→ EXERCISE
What is needed is the exact text of each line in the listing below from the one with "You are a computer-use agent." up to and including the one with "This screenshot has width=746, height=2389.", and no pictures.

→ DATA PROVIDED
++++++++++
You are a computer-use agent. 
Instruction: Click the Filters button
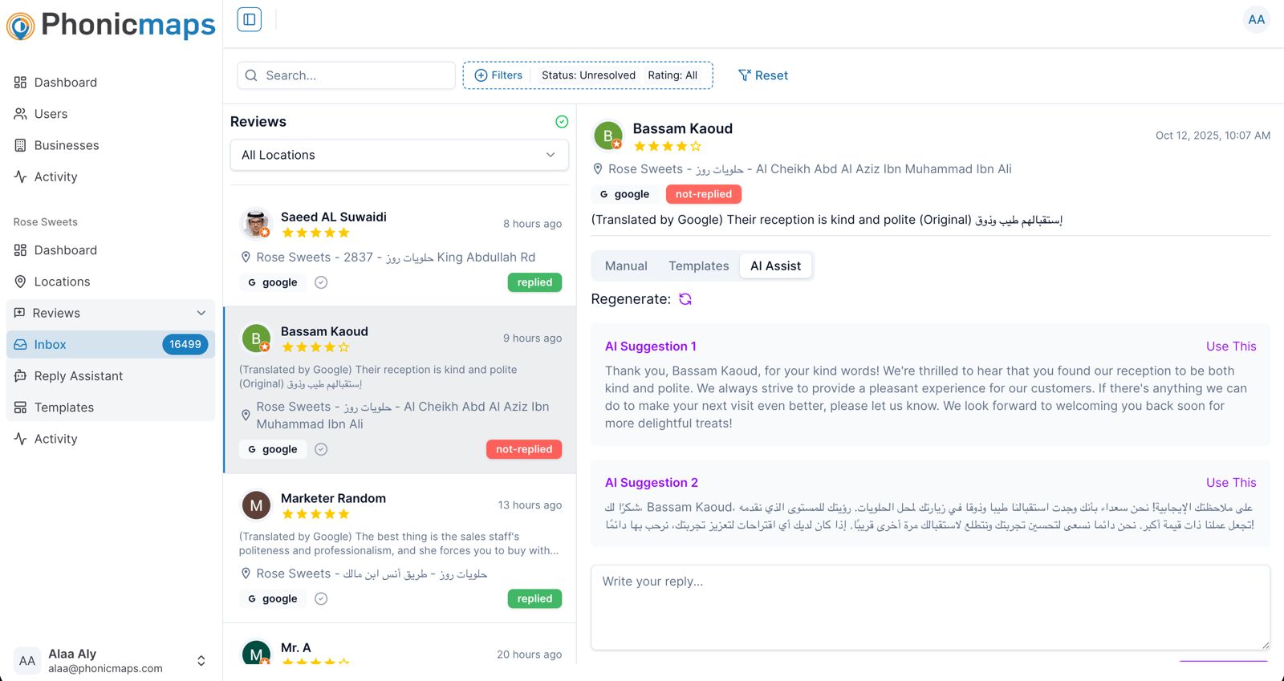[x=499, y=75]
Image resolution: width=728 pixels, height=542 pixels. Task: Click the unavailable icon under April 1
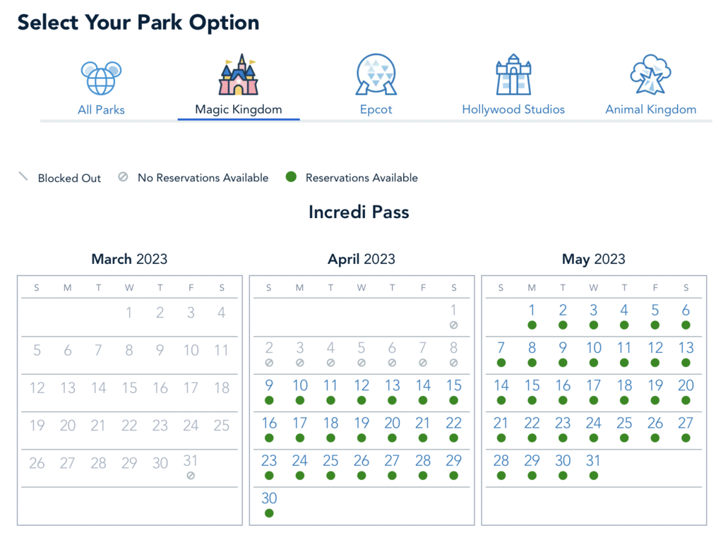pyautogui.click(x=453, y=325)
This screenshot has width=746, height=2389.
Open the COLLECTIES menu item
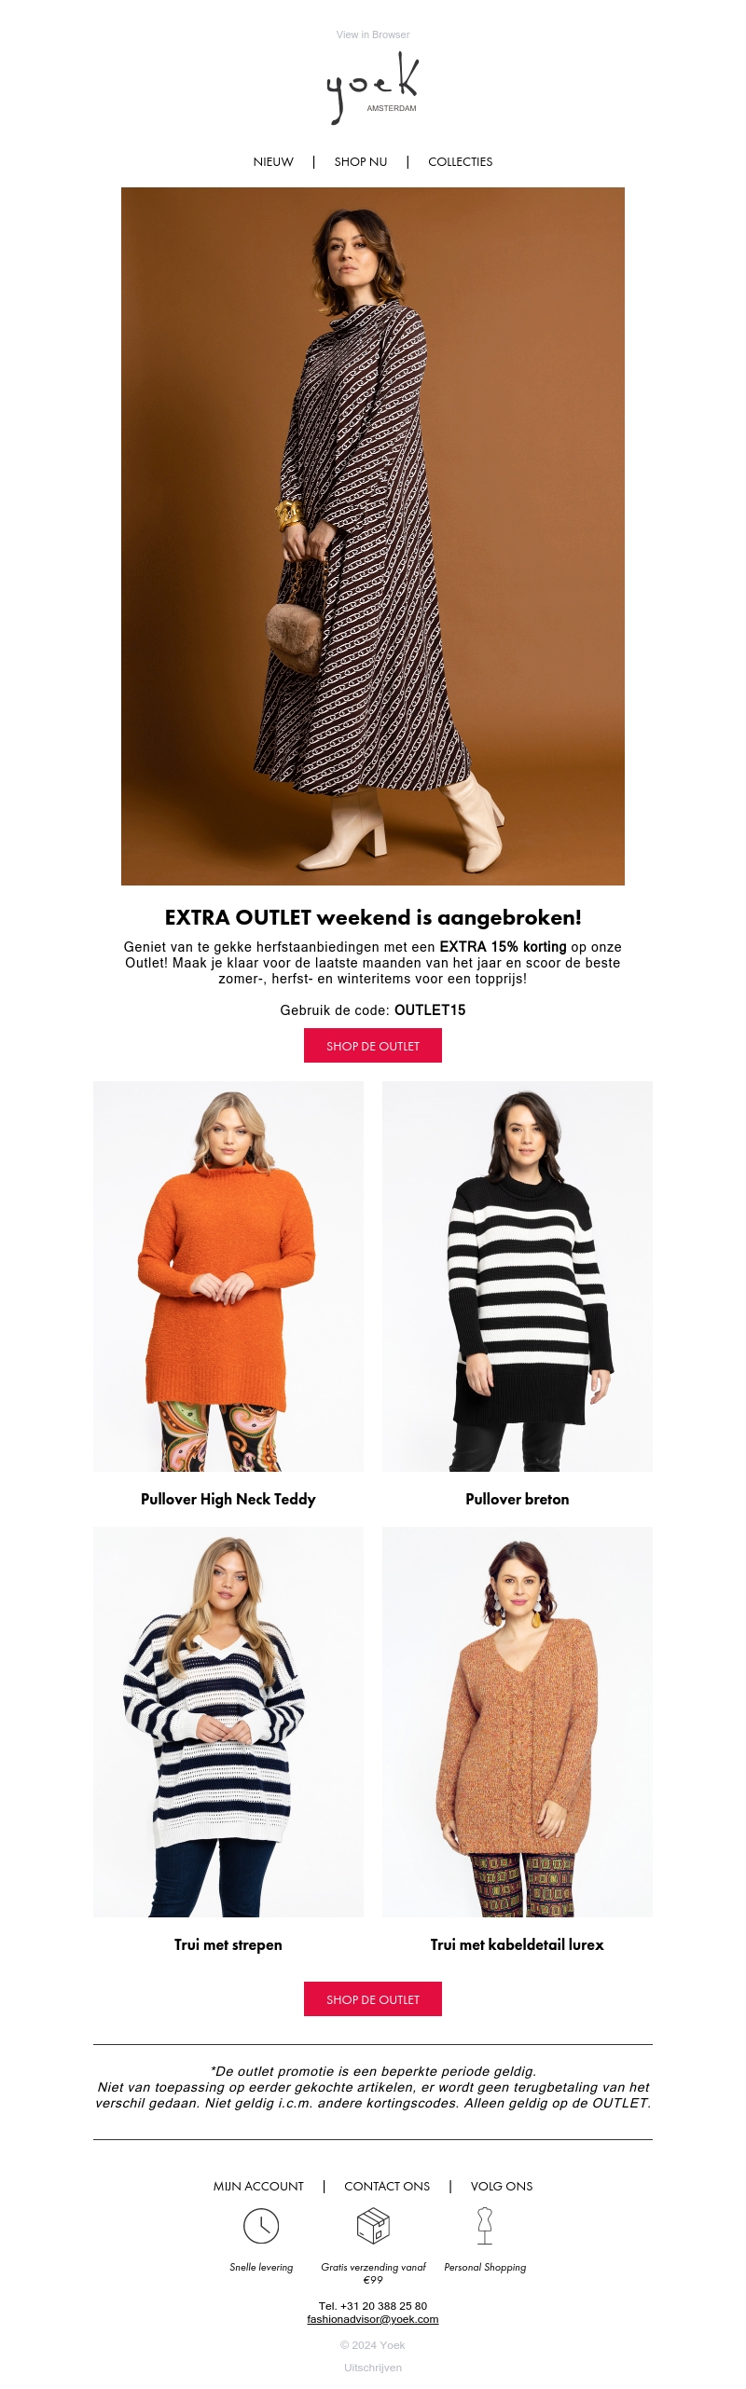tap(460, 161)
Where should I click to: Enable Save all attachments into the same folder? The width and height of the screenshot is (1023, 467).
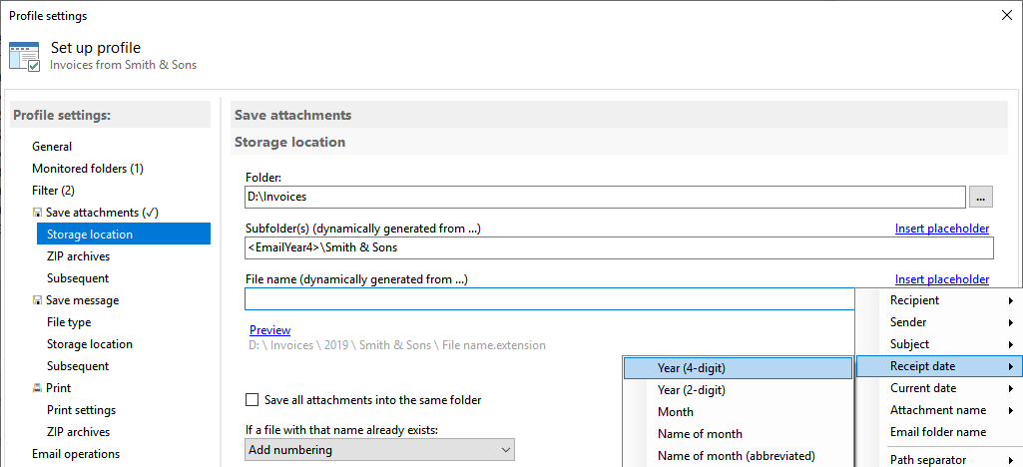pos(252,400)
++++++++++
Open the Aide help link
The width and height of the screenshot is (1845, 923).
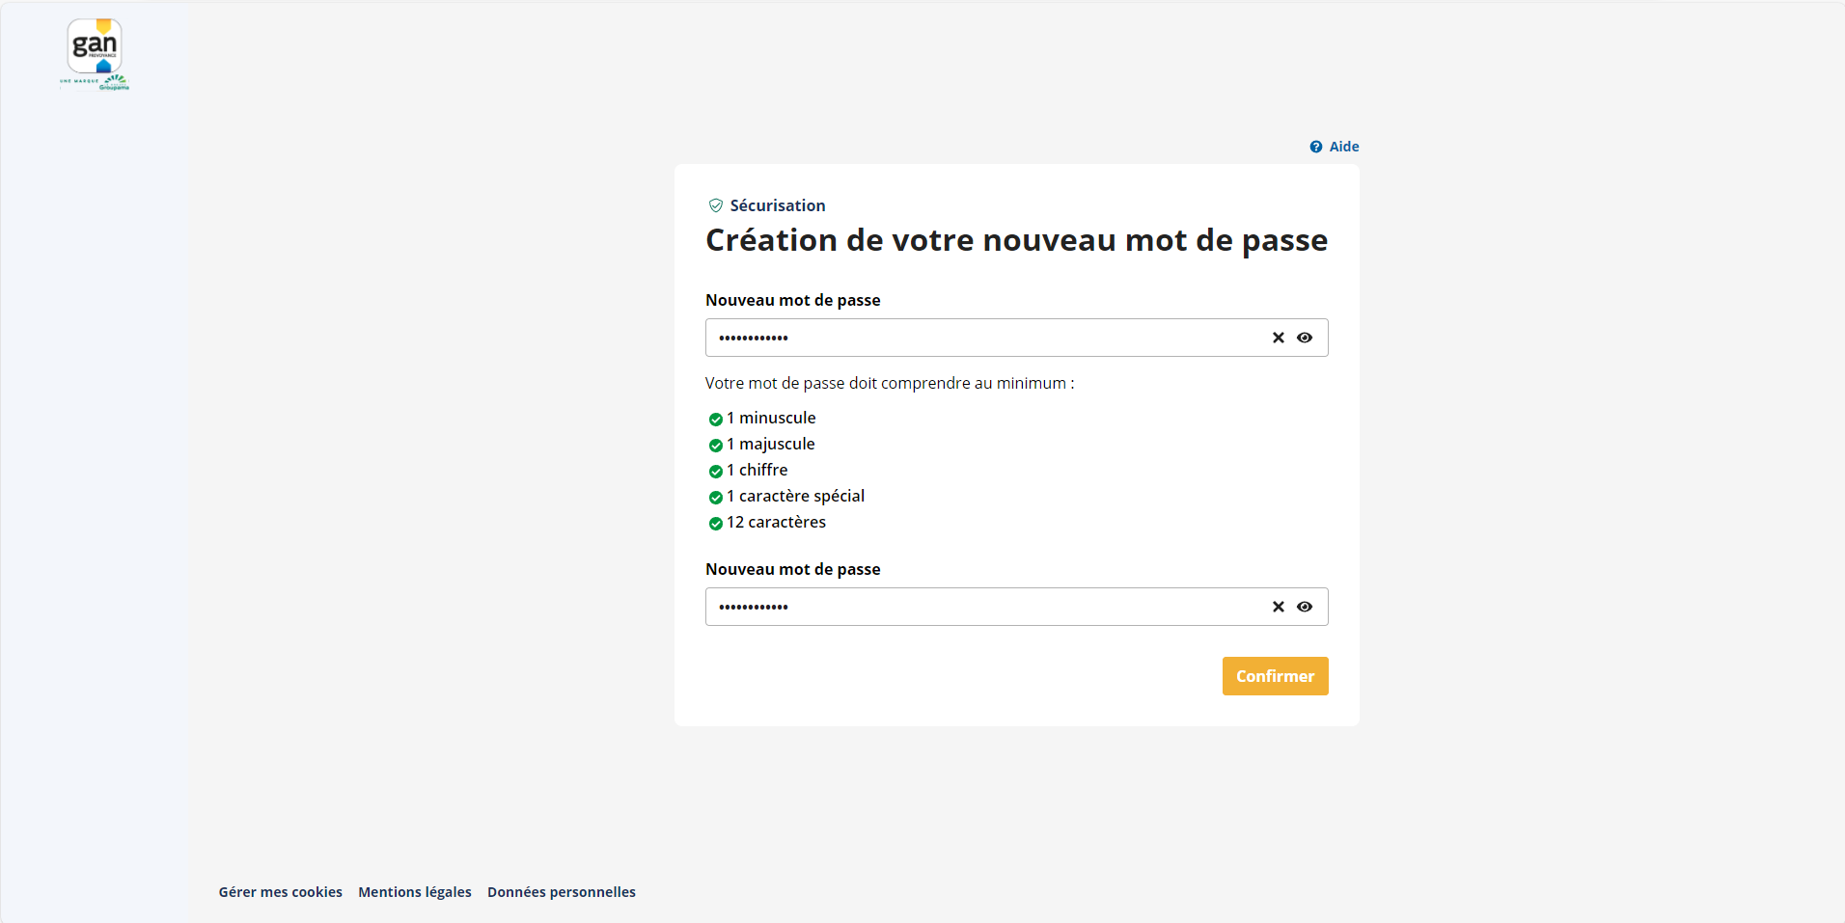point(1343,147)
++++++++++
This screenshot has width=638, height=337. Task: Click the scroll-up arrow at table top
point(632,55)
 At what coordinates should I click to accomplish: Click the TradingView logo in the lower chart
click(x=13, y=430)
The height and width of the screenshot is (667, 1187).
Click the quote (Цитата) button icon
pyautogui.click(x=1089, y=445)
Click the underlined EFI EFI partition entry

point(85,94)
++++++++++
→ SOLUTION BELOW
You are a computer-use agent. 
Instruction: Click the Filters button
[x=499, y=75]
Image resolution: width=728 pixels, height=542 pixels. Task: Click the unavailable icon under April 1
pyautogui.click(x=453, y=325)
This screenshot has width=746, height=2389.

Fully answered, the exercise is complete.